In [1]:
import pandas as pd 
import seaborn as sns

In [2]:
tips = sns.load_dataset("tips")
tips.head()

Unnamed: 0,total_bill,tip,sex,smoker,day,time,size
0,16.99,1.01,Female,No,Sun,Dinner,2
1,10.34,1.66,Male,No,Sun,Dinner,3
2,21.01,3.5,Male,No,Sun,Dinner,3
3,23.68,3.31,Male,No,Sun,Dinner,2
4,24.59,3.61,Female,No,Sun,Dinner,4


# Goals of Plotting 

For now, we're going to take a really limited view of what you want to accomplish when you're dealing with data -- you want to ask a question of the data and see it come back to you **as quickly as possible**. Because you're data scientist who is asking the question, we're going to presume several things: 

1. You know what the axes are
2. You know what you're interested in for the plot 
3. You're not space constrained, so you don't have to worry about tinkering with `['this', 'that', 'the other thing']`. 

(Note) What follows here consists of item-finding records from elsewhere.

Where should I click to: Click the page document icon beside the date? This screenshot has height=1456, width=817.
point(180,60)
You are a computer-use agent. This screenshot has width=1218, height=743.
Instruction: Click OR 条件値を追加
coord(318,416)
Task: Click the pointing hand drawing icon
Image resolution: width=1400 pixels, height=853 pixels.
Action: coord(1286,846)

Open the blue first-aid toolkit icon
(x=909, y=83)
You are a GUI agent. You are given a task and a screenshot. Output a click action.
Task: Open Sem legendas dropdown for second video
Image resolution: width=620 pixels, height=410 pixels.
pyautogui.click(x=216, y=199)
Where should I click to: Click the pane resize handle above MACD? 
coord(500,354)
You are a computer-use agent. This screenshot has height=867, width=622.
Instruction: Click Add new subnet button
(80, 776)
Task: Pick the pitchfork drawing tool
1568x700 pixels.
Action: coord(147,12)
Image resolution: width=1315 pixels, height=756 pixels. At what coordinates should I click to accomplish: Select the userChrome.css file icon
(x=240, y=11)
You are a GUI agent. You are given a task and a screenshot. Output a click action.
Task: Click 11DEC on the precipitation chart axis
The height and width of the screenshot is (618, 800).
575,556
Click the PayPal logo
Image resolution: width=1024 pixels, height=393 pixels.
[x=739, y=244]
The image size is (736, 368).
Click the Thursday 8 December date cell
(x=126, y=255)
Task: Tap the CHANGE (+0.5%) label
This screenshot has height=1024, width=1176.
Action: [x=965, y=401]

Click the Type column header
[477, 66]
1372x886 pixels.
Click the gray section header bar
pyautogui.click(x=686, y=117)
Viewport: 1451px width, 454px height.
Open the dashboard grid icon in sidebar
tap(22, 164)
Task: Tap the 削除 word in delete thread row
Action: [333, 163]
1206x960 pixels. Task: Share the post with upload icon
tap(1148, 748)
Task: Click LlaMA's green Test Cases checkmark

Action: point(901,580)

This isn't always the case -- when you do work, and give it to me to learn from you asyncronously, I lack the context to know what you're interested in (so you have to provide a caption), I *don't* understand how the variable names relate to what is actually in the variable (so you have to provide *descriptive* variable names), I don't know what you think you've learned from the plot or how it fits into your argument (so you have to write a paragraph that supports the plot). 

Here: our goal is that you can learn, as quickly as possible, about your data.

# Seaborn 

To meet the goal of "learn as much as possible, as quickly as possible" we're going to start using the `Seaborn` module. Seaborn is a high-level plotting module. It is built on top of `matplotlib`. The module is opinionated about how you should do your work. Most of the time, but not always, its opinions about how you should do your work are reasonable. 

## Opinion #1

You should not *always* have to index every variable with with data frame that it comes from. Especially when you're plotting, either (a) you're using a single variable; or (b) the collection of your variables should be reasonably well-arranged. It is highly unlikely that you would have data in two different objects. If you do, you probably shouldn't. 

**Consequence:** Most of the Seaborn api takes a `data = ` argument. For example

    sns.distplot(x='the_x_var', data = df); 

   
## Opinion #2

Of course you want to tinker. But tinkering is a way to waste time that you should be spending knowing what is in your data. Not making a plot "just-so". 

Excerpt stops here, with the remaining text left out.